Sebagai salah satu Negara berkembang, Indonesia tidak hanya memiliki sumber daya yang berlimpah tapi juga memiliki sederet permasalahan di
berbagai bidang. Salah satu permasalahan yang hingga kini belum bisa bisa
dientaskan adalah masalah korupsi. Menurut Kamus Besar Bahasa Indonesia korupsi
diartikan sebagai penyelewengan atau
penyalahgunaan uang negara (perusahaan dsb) untuk keuntungan pribadi atau orang
lain. Seiring berjalannya waktu, satu persatu kasus korupsi di Indonesia
mulai terungkap. Pelakunya pun berasal dari berbagai golongan, seperti kepala
daerah, anggota dewan, dan pejabat-pejabat di pemerintahan maupun perusahaan/organisasi
lainnya. Mirisnya, para pelaku korupsi ini umumnya adalah mereka yang
“berpendidikan” dan yang semestinya bisa dijadikan panutan masyarakat.
Kasus yang
baru-baru ini mencuat adalah tentang mantan Dirjen Pajak berinisial HP yang diduga terlibat korupsi. Bermula ketika
salah satu bank swasta terkemuka mengajukan keberatan pajak atas transaksi non performance loan sebesar 5,7 triliun
kepada Direktorat PPh (Pajak Penghasilan) pada 17 Juli 2003 yang lalu. Setelah
menerima surat tersebut, Direktorat PPh kemudian melakukan pengkajian selama
hampir satu tahun untuk dapat mengambil
keputusan hingga pada 13 Maret 2004
diterbitkan surat yang berisi penolakan terhadap keberatan pajak yang di ajukan.
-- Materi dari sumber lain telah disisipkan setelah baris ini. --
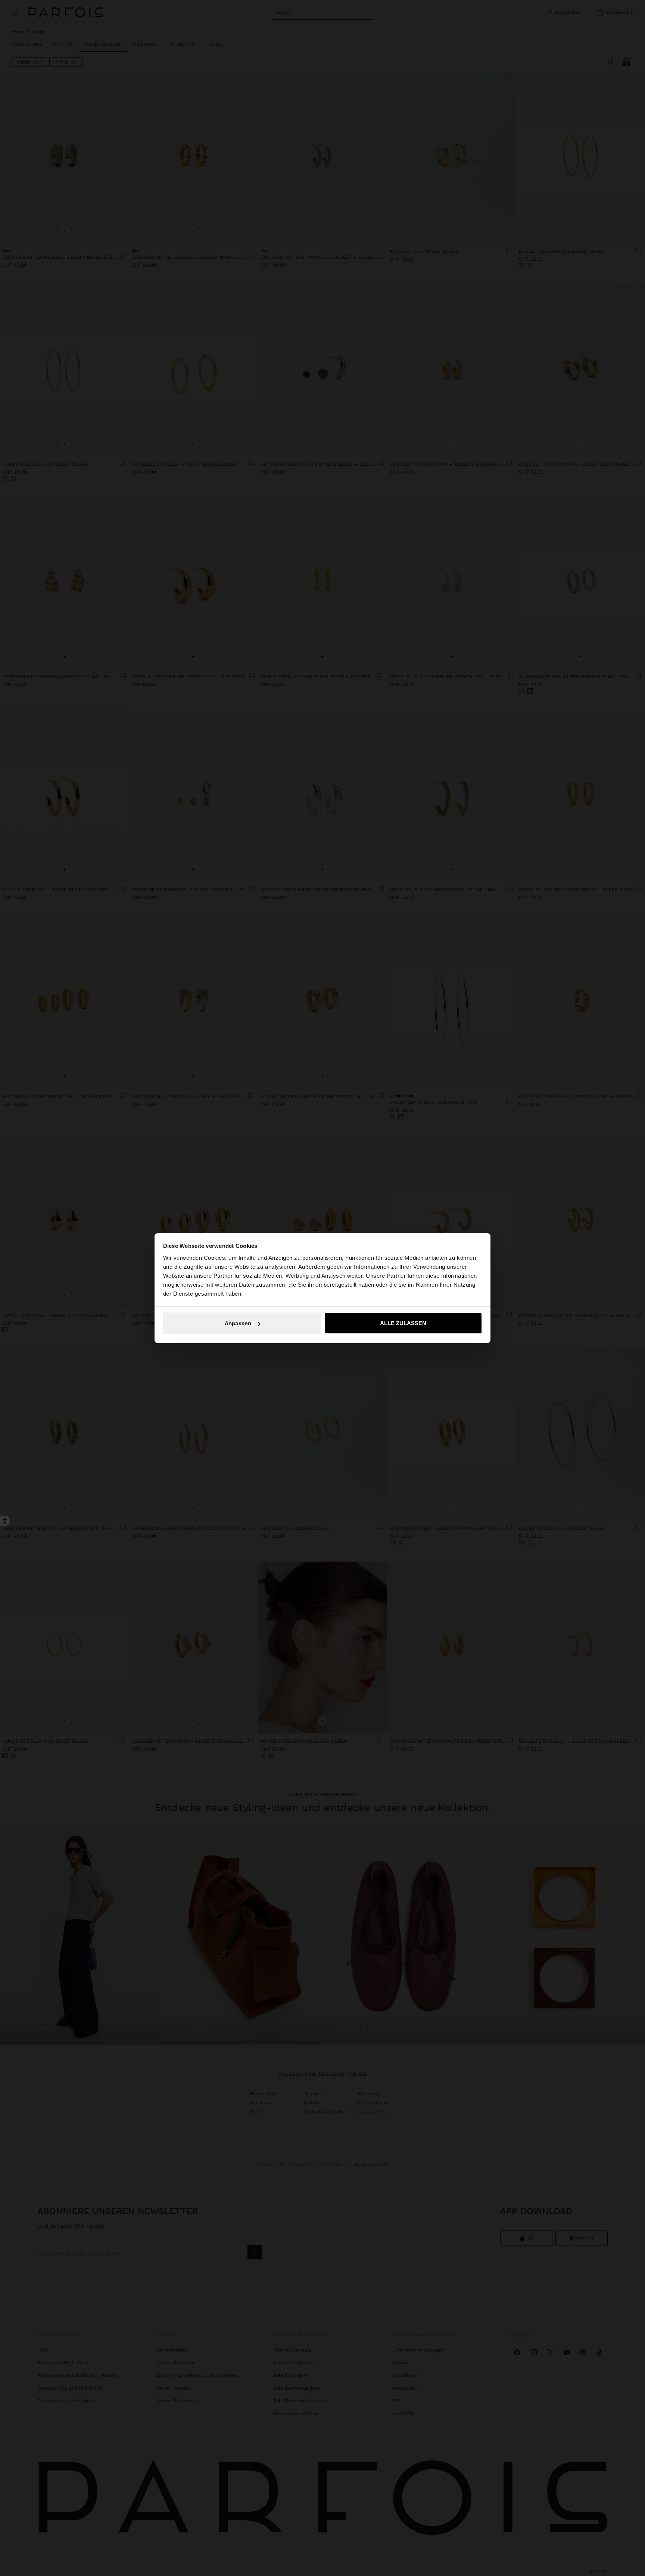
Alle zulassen (403, 1323)
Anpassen (238, 1323)
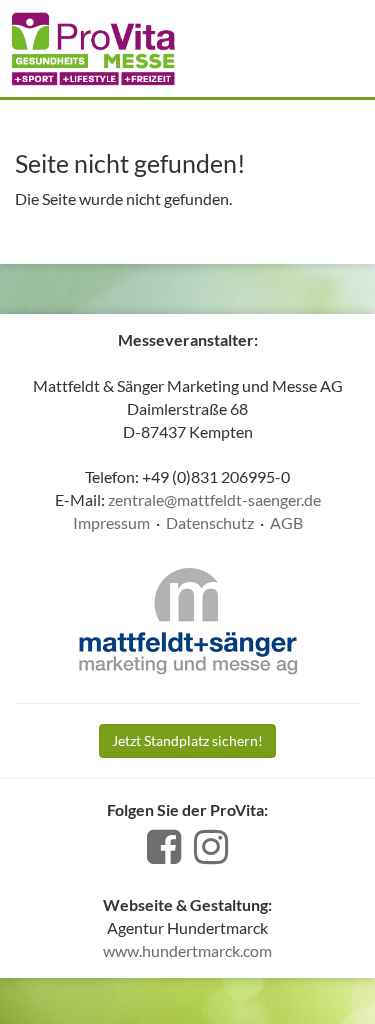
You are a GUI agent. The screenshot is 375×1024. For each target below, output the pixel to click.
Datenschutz (210, 522)
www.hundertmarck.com (187, 950)
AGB (286, 522)
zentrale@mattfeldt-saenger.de (214, 499)
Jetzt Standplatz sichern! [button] (187, 740)
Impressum (111, 522)
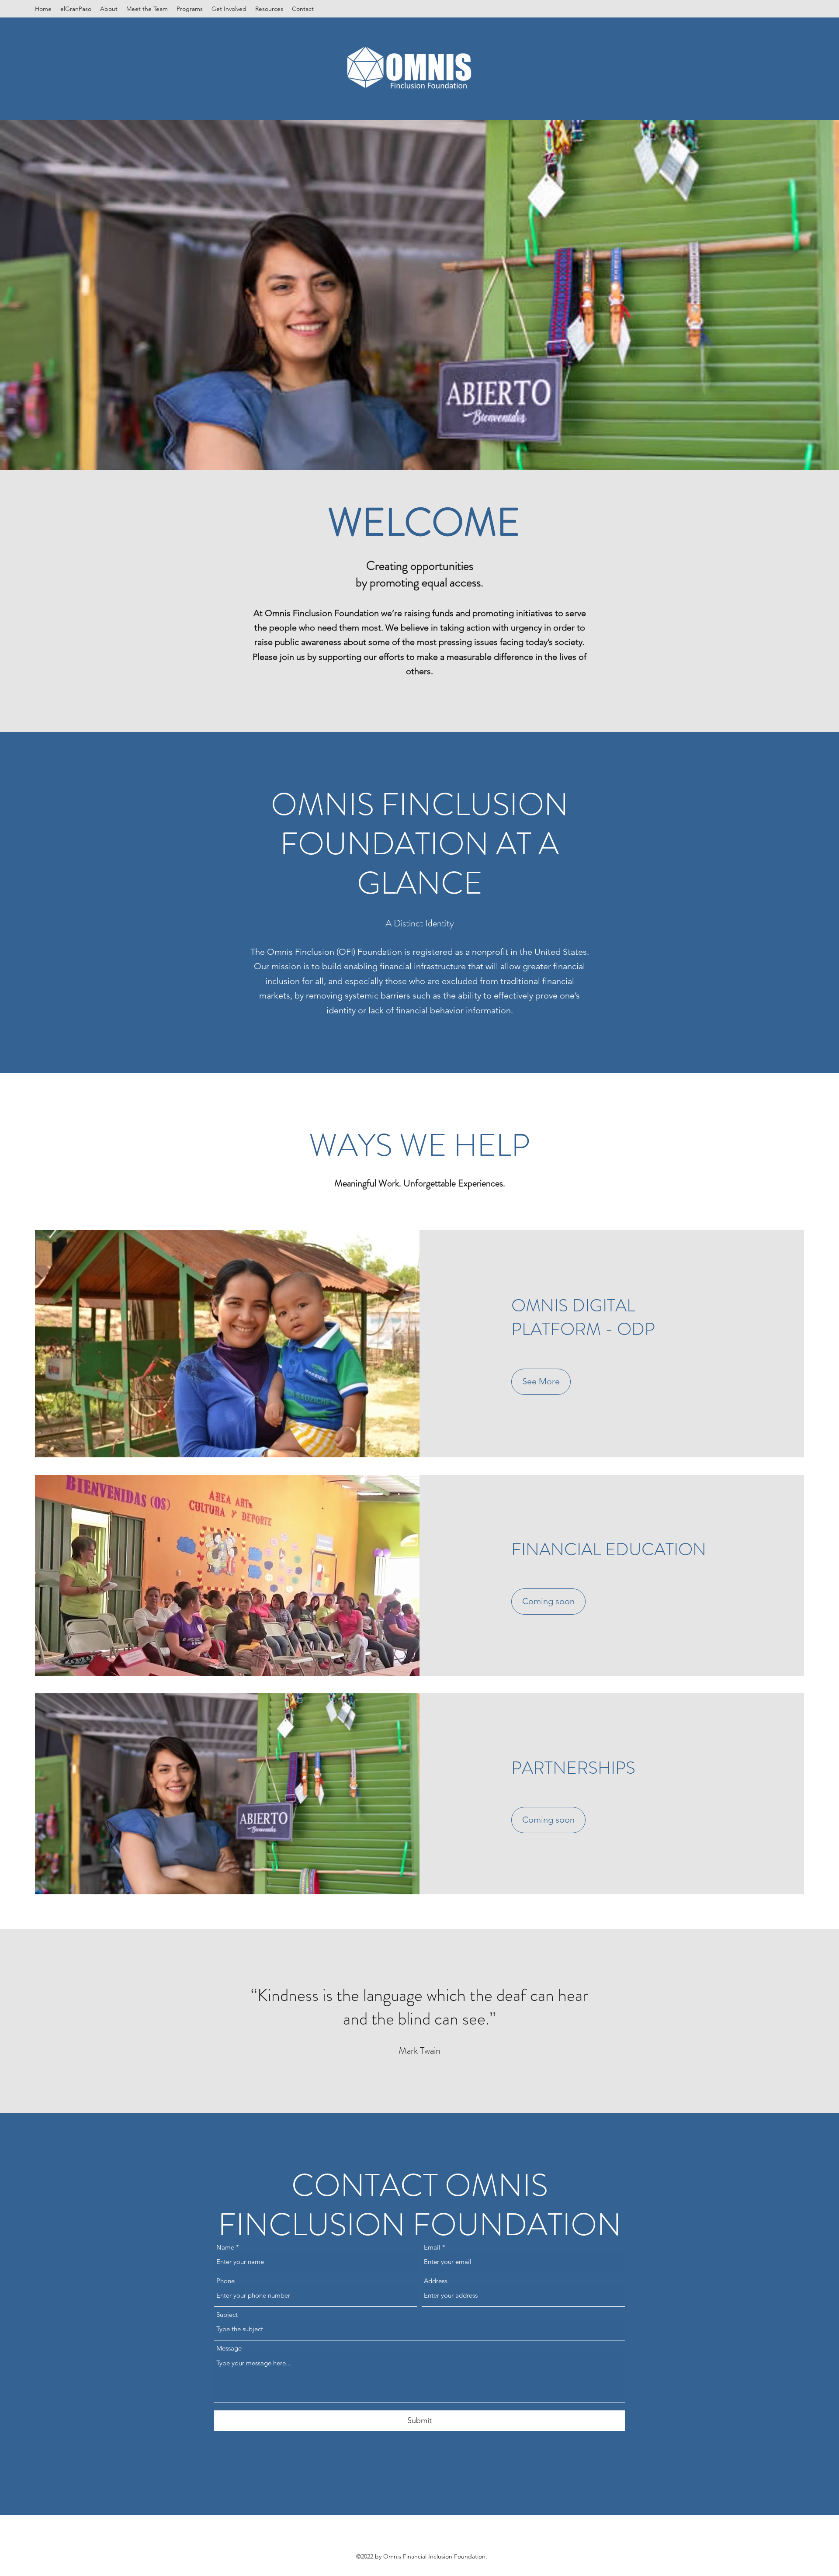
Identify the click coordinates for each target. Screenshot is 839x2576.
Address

Namun, HP yang ketika itu menjabat sebagai Dirjen Pajak justru diduga meminta
Direktur PPh untuk mengubah kesimpulannya sehingga keberatan pembayaran pajak
yang diajukan oleh Bank tersebut diterima seluruhnya.
Selain itu HP
diduga mengabaikan adanya fakta materi keberatan yang diajukan bank lain yang
memiliki permasalahan sama. Pengajuan keberatan pajak yang diajukan bank lain
ditolak sedangkan yang diajukan oleh Bank swasta terkemuka tersebut diterima,
padahal kedua bank itu memiliki permasalahan yang sama. Ketua KPK mengatakan,
akibat korupsi penyalahgunaan wewenang yang dilakukan, kerugian Negara ditaksir
mencapai 375 milyar rupiah. Nilai tesebut adalah jumlah yang semestinya dibayarkan
sebagai pajak jika pengajuan keberatan ditolak sebagaimana hasil kajian
Direktur PPh. Setelah KPK melakukan penyelidikan dan menemukan bukti yang
mendukung, HP akhirnya resmi dijadikan tersangka pada 21 April 2014 lalu. Apa
yang dilakukan oleh HP hanyalah sebagian dari contoh penyalahgunaan wewenang
yang dilakukan oleh pemimpin dalam suatu instansi. HP yang memiliki segudang
prestasi di bidang keuangan dan perpajakan
yang notabene memegang sertifikat akuntan negara nomor D786 pun tidak
luput dari godaan melakukan tindakan yang kurang semestinya.
Hal ini menjadi
indikasi bahwa yang dibutuhkan oleh seorang pemimpin bukan hanya sekadar
kecerdasan secara logika tapi juga etika dan akhlak yang baik. Menurut Maryani
& Ludigdo (2001) “Etika adalah Seperangkat aturan atau norma atau pedoman
yang mengatur perilaku manusia, baik yang harus dilakukan maupun yang harus
ditinggalkan yang di anut oleh sekelompok atau segolongan masyarakat atau
profesi”. Artinya, etika berlaku untuk setiap orang, dimanapun dan pada kondisi
apapun. Manusia sebagai makhluk sosial akan senantiasa berhubungan dengan orang
lain, sehingga apabila dalam suatu kelompok masyarakat ada yang berperilaku
tidak sesuai dengan etika, maka orang tersebut dapat dikenai sanksi sosial dari
orang-orang disekitarnya. Bahkan apabila pelanggaran itu dilakukan dalam skala
besar yang berakibat merugikan orang lain, akan ada sanksi hukum yang siap
menjerat.
Wikileaks.org mengungkapkan
HP adalah salah satu tokoh yang mendapat perhatian intelejen Amerika sejak
lama, Pemerintah AS menyebut HP sebagai
tokoh terkorup dari para koruptor pajak. Sementara di kalangan pebisnis
berskala internasional, ia dianggap sebagai birokrat kotor. Diungkapkan juga
bahwa HP merupakan orang yang menjadi "teladan" anak buahnya dalam
praktik suap-menyuap perkara pajak di instansinya. Terlepas dari benar atau
tidaknya kabar yang dilansir wikileaks.org, dapat disimpulkan bahwa pelanggaran
etika profesi dipengaruhi oleh beberapa faktor seperti; kebutuhan individu,
tidak adanya pedoman, perilaku dan kebiasaan individu yang terakumulasi dan tak
dikoreksi, lingkungan yang tidak etis, serta perilaku dari komunitas.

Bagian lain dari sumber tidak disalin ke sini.